A former associate of Cook County Judge Jessica Arong O'Brien pleaded guilty Friday to her role in a $1.4 million mortgage fraud scheme and is expected to testify at O'Brien's criminal trial next month.

Maria Bartko, 50, of Streamwood, Ill., pleaded guilty to one count of mail fraud affecting a financial institution.

U.S. District Judge Thomas Durkin put off setting a sentencing date until after Bartko's anticipated testimony against O'Brien, who is scheduled to go to trial Feb. 5 on mail and bank fraud charges stemming from the same alleged scheme. O'Brien has pleaded not guilty.

An indictment last year charged O'Brien with lying to lenders to obtain more than $1.4 million in mortgages on two South Side investment properties that she bought and sold between 2004 and 2007 when she owned a real estate company and worked part time as a loan originator for a Lincolnwood real estate company. She was then also working as a special assistant attorney general for the Illinois Department of Revenue.

Mortgage fraud

O'Brien was elected to the bench in 2012 as the first Filipina judge in Cook County and had most recently presided over a small-claims courtroom. She's since been reassigned to administrative duties pending the outcome of the criminal case.

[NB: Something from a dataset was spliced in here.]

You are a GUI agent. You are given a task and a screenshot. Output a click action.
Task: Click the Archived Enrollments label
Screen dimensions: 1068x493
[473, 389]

At the time of the alleged scheme, Bartko was a loan originator at Amronbanc Mortgage Corp., where O'Brien was working part time, according to the indictment.

O'Brien allegedly used fraudulently obtained mortgage loan proceeds to purchase an investment property in the 600 block of West 46th Street in Chicago and then lied on applications to refinance the mortgage on the property as well as on a second investment property in the 800 block of West 54th Street in Chicago.

The indictment also alleged O'Brien fraudulently obtained a commercial line of credit to maintain the properties before selling them to Bartko and a straw buyer.

Asked by Durkin on Friday to put succinctly in her own words what she did, Bartko launched instead into a lengthy explanation about how she was simply following the direction of O'Brien and her superiors at the bank.

As a single mom, she said, she was looking to make extra money.

As Bartko continued, her attorney, Thomas Brandstrader, cut her off and asked the judge for time to confer with her in private. When they returned to the lectern, Bartko said simply, "I know what I said was false information."

O'Brien, who is married to a judge, immigrated to the U.S. after high school, earning degrees in culinary arts and restaurant management, according to online biographies. She then made a career change and attended John Marshall Law School, graduating in 1998 and later serving on its board.

She was the first Asian elected president of the Women's Bar Association of Illinois and also served on the board of governors for the Illinois State Bar Association. The judge also co-founded a foundation in 2008 that awards scholarships to law students from diverse backgrounds.